Como primera conclusión, salta a la vista que la llave para cualquier salida institucional está en la reforma de la Ley Orgánica del TSJ, para diluir el poder de los actuales militantes del PSUV que controlan sus salas, simplemente creando nuevos magistrados que pasarían a ser nombrados por la Asamblea. Esto es más viable que la destitución de los írritos nombramientos efectuados el pasado diciembre, cuando la AN era un cuartel de Diosdado Cabello. Porque ese proceso está anunciado que terminará en impugnaciones judiciales que tocará conocer al propio TSJ con la inhibición de los magistrados incursos en las destituciones. Nada prometedor este camino.
Desde luego, es preciso reformar la ley del TSJ, convocar el comité de postulaciones y hacer los nuevos nombramientos, sin caer en los excesos y absurdos que cometió el cuartel de Cabello. Por tanto, ese proceso toma un tiempo. Y, como para todas las vías anteriores, tiempo es el que falta, dada la magnitud de la crisis económica que impulsa esta inevitable transición, que no solo es política, sino principalmente de modelo económico para reconducir las potencialidades del país, en una coyuntura de bajos ingresos petroleros.
Se que al leer lo anterior el lector brincará impaciente: ¡pero está la renuncia de Maduro! Y sería tan sencillo. Requiere una sola firma. Podría ser de efecto inmediato. Serviría de base para la convocatoria de unas elecciones presidenciales. Y le ahorraría tanto sufrimiento a Venezuela… Es verdad, pero eso depende de la voluntad de Maduro y del tiempo en el que decida hacerlo. Eso definiría si se procede a elecciones o si corresponde la sucesión del Vicepresidente para concluir el mandato.

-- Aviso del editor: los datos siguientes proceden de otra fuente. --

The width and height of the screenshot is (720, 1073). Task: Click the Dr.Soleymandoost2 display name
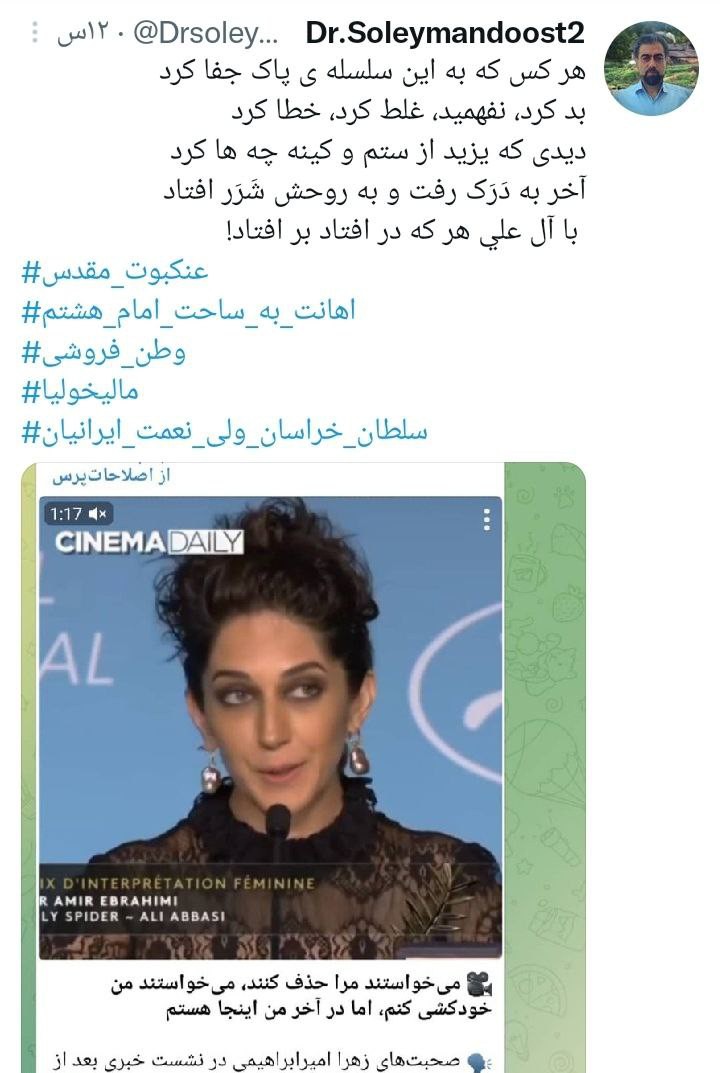(x=445, y=32)
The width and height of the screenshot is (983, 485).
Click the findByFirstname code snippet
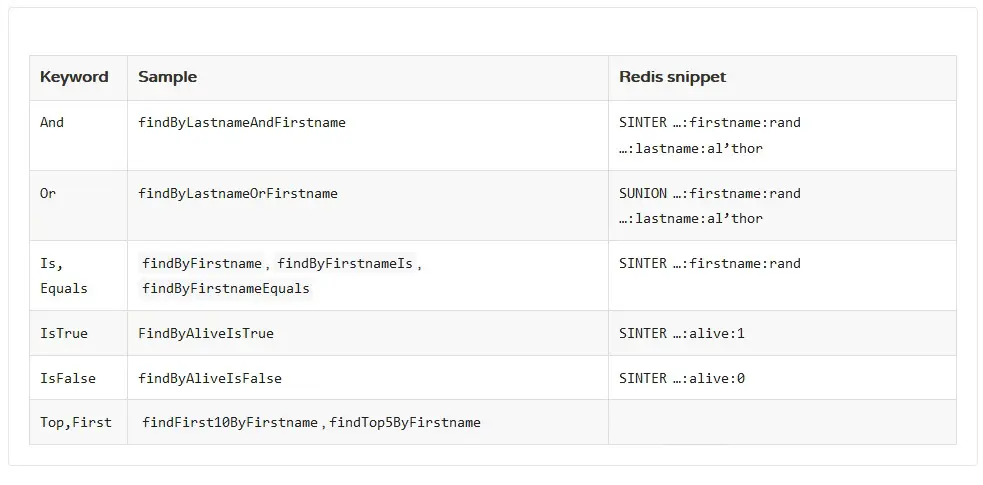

¿Dónde nos emplaza este panorama? En el único terreno donde se pueden hacer transiciones pacíficas e institucionales exitosas: en las arenas de la negociación.
Y el lugar para promoverla negociación es el foro político, donde reside la última expresión colegiada de la soberanía popular.
Se puede evadir esa realidad, pero poniendo al país a merced de una dinámica de cambios impuesta por una crisis sin conducción, sin hoja de ruta, donde las vías de hecho se impondrían, como lamentablemente ha ocurrido en cantidad de oportunidades en nuestra historia.
Evitar que el país quede al garete y lograr una transición pacifica, institucional –esto es, negociada–, es un propósito que debería asumir todo liderazgo democrático responsable. Sobre todo, tomando en cuenta la magnitud de la crisis y los ajustes que esta impone.
¿Quiénes se atreverán, en ambos lados del espectro político, a promover la interlocución internacional de alguien que nos ayude a negociar la transición?